Exercises to complete.
(A) In the excerpt on the NAB superannuation hearing, how did Ms Smith reply when asked whether the bank regarded itself as having got off lightly?
(B) Reproduce the passage of the excerpt on the NAB superannuation hearing that runs from "Commissioner Kenneth Haynes" up to and including "Michael Hodge QC.", word for word.

Text extract.
####

Counsel assisting Michael Hodge heaped the pressure on former NAB superannuation trustee Nicole Smith, alleging the bank had deliberately found ways to charge members fees without providing any service.

Questioning Ms Smith about the bank’s dealings with ASIC over the misconduct, counsel assisting Michael Hodge QC asked, “Did you regard yourselves as having got off lightly?”

“Absolutely not,” Ms Smith replied.

“[NAB] didn’t contemplate the prospect of civil proceedings?” Mr Hodge asked.

When Ms Smith replied in the negative, Commissioner Kenneth Hayne chipped in, asking if there was “any contemplation of criminal proceedings” by the bank.

“Did you think, yourself, that taking money to which there was no entitlement raised a question of the criminal law?” Commissioner Hayne said.

“I didn’t,” Ms Smith replied. She said that despite ASIC still investigating the issue, the bank had not considered the likelihood of criminal charges against it or its staff.

Commissioner Kenneth Haynes and NAB executive Nicole Smith. Photos: Royal Commission/AAP

The commission also heard NAB continued to pay adviser commissions on superannuation accounts because it feared they would pull their clients from NAB products – regardless of the clients’ interests – if the bank turned off commissions.

Ms Smith’s admission came as she was asked “if you turned off commissions, advisers would advise clients to leave the super fund?” by counsel assisting Michael Hodge QC.

“Yes,” she said.

Following the introduction of the Future of Financial Advice laws in 2014, commissions on super products were banned. However, existing arrangements were permitted to be grandfathered.

But if clients were to leave NAB on advisers’ say-so, the laws would prevent advisers receiving commissions in the new funds that customers entered – implying advisers would be acting out of spite or to punish NAB.

“They [clients] couldn’t move to a new fund and be charged commissions after FOFA,” Mr Hodge observed.

Ms Smith agreed and said NAB feared they would be moved anyway and the bank’s super funds would suffer “attrition”.

“Is that because you didn’t expect advisers to act in the best interests of members?” Mr Hodge asked.

“I’m not going to comment on that,” Ms Smith replied. However, she eventually said that “it was a risk we considered had the potential to be real”.

Despite considering client flight as a risk if grandfathered commissions in super funds were scrapped, Ms Smith said the bank had not calculated the number of accounts it was holding that were paying adviser commissions.

####

Data entries.
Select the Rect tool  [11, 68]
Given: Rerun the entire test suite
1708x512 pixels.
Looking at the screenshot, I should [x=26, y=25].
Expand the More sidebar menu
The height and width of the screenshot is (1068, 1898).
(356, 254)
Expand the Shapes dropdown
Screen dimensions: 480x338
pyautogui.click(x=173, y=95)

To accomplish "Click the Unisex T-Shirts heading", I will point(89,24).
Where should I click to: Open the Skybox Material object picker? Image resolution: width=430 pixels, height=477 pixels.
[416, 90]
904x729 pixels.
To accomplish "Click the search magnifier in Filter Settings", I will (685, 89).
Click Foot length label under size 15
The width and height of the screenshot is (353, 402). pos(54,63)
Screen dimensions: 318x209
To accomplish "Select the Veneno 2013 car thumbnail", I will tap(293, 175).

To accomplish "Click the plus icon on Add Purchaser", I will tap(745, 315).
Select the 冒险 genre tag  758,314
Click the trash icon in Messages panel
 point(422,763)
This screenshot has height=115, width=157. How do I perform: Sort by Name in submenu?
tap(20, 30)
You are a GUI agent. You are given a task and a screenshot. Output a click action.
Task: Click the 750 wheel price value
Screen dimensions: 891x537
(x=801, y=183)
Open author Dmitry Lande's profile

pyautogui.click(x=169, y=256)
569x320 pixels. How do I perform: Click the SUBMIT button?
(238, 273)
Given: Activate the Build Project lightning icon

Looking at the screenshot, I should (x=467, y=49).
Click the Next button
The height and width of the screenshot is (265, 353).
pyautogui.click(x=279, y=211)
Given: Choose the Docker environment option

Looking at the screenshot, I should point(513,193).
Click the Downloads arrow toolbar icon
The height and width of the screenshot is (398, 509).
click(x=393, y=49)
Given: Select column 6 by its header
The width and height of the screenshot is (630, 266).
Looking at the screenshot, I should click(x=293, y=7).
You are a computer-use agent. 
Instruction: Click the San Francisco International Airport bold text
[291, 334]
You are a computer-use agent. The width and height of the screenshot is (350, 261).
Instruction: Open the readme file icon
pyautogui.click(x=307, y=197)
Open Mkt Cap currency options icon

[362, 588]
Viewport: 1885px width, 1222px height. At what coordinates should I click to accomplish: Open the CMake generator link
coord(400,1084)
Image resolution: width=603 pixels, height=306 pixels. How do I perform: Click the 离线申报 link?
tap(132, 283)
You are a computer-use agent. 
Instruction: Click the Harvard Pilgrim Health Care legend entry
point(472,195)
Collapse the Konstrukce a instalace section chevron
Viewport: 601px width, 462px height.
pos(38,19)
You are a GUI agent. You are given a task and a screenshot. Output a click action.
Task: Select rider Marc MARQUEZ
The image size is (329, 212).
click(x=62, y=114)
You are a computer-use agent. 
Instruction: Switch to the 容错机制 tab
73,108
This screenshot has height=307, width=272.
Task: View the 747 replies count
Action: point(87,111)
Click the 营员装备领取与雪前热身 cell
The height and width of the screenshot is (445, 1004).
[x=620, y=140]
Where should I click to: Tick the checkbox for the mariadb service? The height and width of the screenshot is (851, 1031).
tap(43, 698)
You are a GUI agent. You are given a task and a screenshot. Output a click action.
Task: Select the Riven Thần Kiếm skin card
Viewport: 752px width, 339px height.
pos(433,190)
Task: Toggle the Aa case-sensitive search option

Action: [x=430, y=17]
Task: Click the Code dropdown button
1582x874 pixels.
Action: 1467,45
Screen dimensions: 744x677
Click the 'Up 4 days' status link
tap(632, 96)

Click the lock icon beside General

####

Worked solutions.
(A) "Absolutely not."

(B)
Commissioner Kenneth Haynes and NAB executive Nicole Smith. Photos: Royal Commission/AAP

The commission also heard NAB continued to pay adviser commissions on superannuation accounts because it feared they would pull their clients from NAB products – regardless of the clients’ interests – if the bank turned off commissions.

Ms Smith’s admission came as she was asked “if you turned off commissions, advisers would advise clients to leave the super fund?” by counsel assisting Michael Hodge QC.